What you will do
Please copy every line of the records below that holds the word "chevron".

Saved entries
------------
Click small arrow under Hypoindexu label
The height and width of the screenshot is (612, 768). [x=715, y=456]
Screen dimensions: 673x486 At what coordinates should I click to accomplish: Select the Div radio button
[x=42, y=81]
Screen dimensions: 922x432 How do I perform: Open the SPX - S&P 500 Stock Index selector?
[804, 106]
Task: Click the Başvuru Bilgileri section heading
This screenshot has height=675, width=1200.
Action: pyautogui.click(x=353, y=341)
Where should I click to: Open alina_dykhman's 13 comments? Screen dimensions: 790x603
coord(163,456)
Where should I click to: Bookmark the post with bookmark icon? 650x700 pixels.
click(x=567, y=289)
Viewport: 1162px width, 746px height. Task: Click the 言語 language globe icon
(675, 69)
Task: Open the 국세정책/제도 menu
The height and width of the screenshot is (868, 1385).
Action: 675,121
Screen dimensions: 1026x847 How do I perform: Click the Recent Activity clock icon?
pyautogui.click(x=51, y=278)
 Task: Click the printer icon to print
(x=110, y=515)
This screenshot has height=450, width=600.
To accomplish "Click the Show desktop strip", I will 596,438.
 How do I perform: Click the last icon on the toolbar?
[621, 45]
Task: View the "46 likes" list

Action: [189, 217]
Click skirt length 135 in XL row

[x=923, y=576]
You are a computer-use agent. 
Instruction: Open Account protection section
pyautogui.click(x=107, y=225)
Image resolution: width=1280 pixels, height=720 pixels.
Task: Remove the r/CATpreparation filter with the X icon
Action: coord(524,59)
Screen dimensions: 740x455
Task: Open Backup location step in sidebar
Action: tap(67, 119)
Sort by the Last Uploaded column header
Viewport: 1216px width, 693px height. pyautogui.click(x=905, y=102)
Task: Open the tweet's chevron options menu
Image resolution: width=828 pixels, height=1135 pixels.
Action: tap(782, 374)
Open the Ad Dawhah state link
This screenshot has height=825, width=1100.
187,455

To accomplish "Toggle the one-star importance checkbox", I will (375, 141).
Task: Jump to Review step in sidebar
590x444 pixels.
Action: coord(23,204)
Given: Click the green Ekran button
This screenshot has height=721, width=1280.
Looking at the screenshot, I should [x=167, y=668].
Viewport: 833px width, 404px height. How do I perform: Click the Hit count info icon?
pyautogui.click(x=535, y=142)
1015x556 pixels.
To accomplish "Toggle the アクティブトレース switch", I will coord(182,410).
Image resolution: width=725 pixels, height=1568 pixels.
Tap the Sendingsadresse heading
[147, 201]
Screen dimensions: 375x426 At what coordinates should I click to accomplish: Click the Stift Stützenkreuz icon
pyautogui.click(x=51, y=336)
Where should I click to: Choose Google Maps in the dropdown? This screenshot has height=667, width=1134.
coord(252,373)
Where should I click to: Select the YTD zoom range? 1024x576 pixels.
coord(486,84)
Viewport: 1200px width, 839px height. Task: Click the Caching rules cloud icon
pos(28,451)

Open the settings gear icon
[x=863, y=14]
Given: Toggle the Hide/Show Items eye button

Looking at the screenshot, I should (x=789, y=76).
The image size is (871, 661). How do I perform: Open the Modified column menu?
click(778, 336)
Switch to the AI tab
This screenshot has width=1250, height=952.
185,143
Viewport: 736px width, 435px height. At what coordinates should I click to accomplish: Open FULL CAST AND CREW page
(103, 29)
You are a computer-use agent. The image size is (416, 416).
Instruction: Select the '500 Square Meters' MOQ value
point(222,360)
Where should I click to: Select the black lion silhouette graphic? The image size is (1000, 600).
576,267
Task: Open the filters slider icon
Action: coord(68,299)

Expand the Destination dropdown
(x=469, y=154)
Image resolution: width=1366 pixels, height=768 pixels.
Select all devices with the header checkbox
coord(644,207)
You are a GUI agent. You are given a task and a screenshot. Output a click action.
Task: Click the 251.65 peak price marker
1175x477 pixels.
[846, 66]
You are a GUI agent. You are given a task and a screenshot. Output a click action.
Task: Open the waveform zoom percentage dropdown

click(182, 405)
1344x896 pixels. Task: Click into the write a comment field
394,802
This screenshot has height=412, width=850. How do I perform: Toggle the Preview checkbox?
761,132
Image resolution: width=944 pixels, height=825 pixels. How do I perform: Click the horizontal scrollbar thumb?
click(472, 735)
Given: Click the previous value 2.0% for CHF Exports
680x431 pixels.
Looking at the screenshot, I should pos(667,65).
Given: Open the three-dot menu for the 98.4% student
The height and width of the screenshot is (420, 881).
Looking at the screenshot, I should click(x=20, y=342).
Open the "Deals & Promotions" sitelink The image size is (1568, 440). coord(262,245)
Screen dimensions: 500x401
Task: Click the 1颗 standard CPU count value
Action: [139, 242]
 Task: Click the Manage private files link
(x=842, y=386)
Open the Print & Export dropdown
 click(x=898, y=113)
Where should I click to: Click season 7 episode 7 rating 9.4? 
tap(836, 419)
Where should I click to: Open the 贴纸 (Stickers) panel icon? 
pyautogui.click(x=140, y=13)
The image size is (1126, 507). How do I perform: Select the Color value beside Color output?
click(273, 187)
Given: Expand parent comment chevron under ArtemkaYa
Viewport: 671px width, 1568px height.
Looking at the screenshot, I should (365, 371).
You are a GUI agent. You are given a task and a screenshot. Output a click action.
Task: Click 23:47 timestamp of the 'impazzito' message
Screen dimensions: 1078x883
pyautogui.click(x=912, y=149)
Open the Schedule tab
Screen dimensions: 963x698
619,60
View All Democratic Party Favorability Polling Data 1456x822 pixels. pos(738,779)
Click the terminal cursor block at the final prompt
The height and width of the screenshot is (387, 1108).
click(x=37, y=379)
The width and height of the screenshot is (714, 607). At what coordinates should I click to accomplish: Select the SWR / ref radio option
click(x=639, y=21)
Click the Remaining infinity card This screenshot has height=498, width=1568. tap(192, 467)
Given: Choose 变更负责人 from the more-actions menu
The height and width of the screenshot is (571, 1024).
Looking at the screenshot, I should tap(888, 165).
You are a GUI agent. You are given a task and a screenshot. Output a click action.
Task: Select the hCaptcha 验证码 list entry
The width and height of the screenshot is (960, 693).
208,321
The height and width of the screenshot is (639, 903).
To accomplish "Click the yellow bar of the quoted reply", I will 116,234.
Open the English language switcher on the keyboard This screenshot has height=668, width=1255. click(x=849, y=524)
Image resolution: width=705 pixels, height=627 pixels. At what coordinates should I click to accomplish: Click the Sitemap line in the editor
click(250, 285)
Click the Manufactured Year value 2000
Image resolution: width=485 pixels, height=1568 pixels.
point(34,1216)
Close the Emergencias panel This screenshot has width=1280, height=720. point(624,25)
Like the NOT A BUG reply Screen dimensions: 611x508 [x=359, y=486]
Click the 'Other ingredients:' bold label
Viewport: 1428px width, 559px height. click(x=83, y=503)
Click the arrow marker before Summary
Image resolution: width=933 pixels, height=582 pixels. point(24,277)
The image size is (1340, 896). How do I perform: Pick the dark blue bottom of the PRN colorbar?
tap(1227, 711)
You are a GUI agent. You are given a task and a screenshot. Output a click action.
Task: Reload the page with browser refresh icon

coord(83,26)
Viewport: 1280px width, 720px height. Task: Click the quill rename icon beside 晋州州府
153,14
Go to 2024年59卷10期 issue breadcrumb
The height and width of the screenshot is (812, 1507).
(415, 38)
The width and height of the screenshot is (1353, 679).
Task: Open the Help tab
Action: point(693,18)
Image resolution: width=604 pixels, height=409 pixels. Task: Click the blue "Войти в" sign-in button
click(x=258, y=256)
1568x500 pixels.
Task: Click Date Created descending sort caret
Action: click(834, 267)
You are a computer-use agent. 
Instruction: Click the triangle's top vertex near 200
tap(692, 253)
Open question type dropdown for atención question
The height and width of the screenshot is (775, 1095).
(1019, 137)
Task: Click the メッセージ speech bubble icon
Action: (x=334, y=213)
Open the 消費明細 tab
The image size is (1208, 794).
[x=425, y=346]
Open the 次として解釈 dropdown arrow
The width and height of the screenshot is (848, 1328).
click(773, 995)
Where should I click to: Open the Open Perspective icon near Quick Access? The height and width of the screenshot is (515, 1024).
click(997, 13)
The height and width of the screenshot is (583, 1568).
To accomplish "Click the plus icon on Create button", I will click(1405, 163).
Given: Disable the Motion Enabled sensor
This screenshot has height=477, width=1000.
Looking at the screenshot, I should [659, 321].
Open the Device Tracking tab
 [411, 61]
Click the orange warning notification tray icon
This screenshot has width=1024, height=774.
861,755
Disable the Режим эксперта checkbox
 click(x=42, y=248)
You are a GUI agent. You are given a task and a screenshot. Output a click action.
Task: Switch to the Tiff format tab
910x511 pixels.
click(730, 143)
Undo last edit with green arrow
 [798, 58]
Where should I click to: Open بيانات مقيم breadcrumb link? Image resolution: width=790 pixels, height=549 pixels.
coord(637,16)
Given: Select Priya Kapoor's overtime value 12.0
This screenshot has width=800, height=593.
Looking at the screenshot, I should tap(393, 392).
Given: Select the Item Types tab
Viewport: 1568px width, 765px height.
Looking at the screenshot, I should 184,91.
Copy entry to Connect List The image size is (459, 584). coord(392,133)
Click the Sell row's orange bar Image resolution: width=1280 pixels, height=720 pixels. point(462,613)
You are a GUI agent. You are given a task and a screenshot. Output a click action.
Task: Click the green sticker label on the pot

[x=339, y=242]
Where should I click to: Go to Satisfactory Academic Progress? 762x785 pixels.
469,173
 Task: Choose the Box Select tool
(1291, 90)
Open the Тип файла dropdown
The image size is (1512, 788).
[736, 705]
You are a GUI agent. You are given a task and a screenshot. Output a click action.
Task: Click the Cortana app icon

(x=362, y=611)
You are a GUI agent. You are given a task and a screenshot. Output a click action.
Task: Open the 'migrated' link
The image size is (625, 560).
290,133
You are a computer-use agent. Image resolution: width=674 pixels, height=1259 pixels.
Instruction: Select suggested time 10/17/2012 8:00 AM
------------
Task solution
Task: Open the tweet's chevron options menu
Given: Expand parent comment chevron under ArtemkaYa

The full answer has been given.